I’ve always been an animal person. Mostly a cat person, and sometimes a dog person. In November 2007, I unexpectedly became a ferret person. Don’t tell the cats, but I think ferrets are my favorite pet ever. Dogs are loyal and cats are generally good companions, but ferrets are entertaining. Playful. Silly. Clownish. Three things I am not. Ferrets came into my life to get me laughing more. They are like perpetual kittens or puppies (and about as housebroken, unfortunately).

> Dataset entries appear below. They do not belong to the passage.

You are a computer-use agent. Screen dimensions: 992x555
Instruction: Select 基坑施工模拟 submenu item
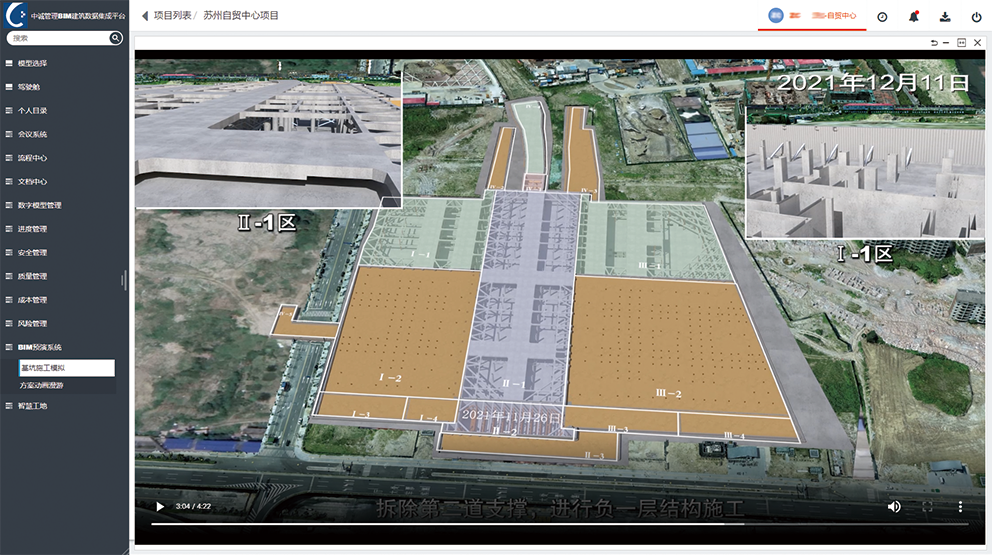43,368
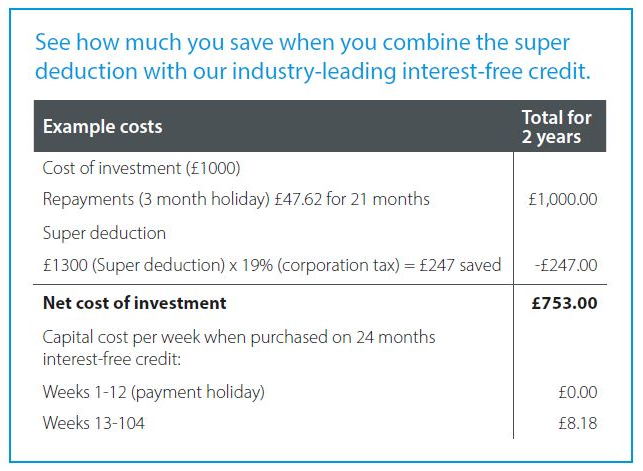The height and width of the screenshot is (471, 643).
Task: Select the "Weeks 1-12 (payment holiday)" label
Action: 153,390
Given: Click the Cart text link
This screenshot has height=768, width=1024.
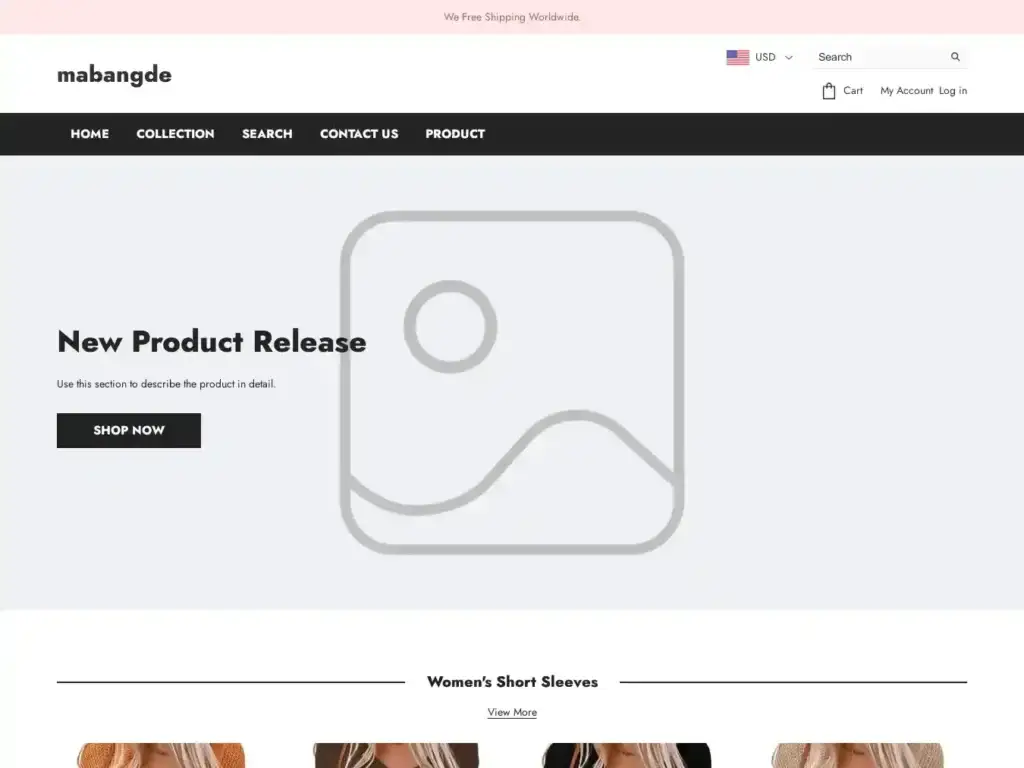Looking at the screenshot, I should [853, 91].
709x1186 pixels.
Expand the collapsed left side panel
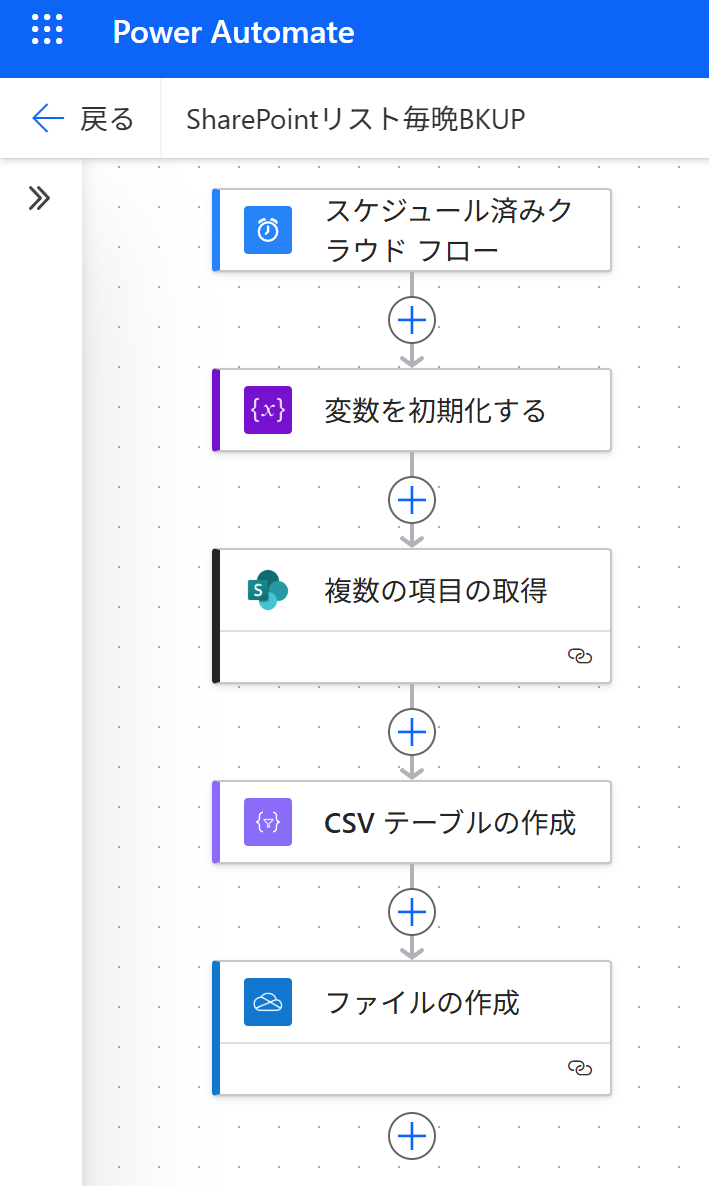tap(39, 198)
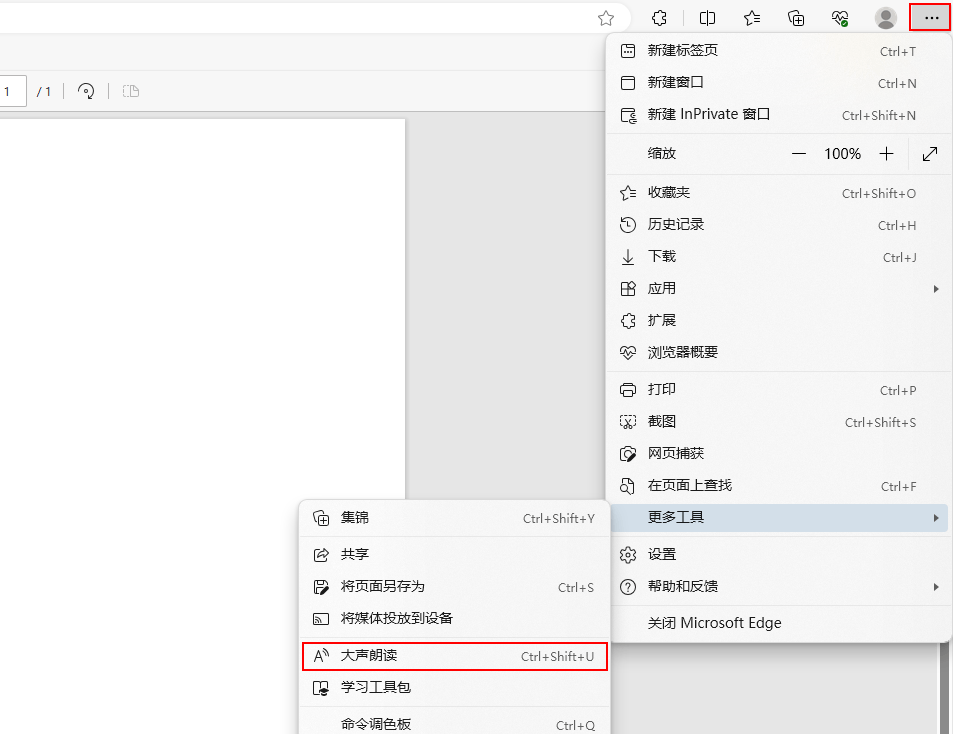Select 大声朗读 from the submenu
This screenshot has width=953, height=734.
tap(454, 656)
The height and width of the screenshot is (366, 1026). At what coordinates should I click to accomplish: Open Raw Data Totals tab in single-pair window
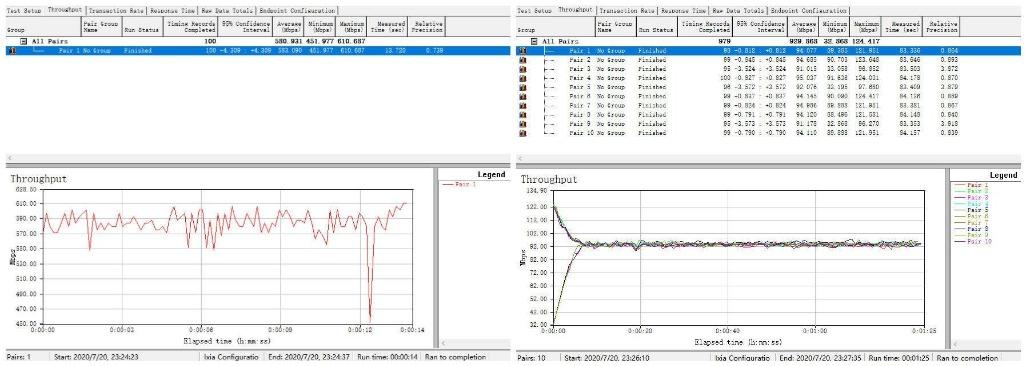228,11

Teddy is the newest addition to our household. Unlike our other 2 ferrets, Teddy came to us young, innocent and unscathed. He is sweet and gentle and cuddly. And, he loves to dig. L-O-V-E-S. Unfortunately, one of his favorite places to dig is in the carpet at the base of doorjambs, as if he can tunnel into the places we shut off from him. He’s ruined the carpet in several spots. (It needs to be replaced anyway, but still, ka-ching.) We tried giving him a box of dirt to dig in, which was, um, quite dirty. Then Steve volunteered at our local ferret rescue and discovered an excellent solution: uncooked rice. Off I went to Costco for 50 pounds of plain white rice.

Teddy is in heaven with his digging spot. Yes, he makes a huge mess. But the mess is worth the joy it brings him. He’s always so certain he’s going to find treasure. (And sometimes he finds it because the cats? Think it’s a special litter box. Fun.) See for yourself!

Teddy Digs for Treasure from Lynn on Vimeo.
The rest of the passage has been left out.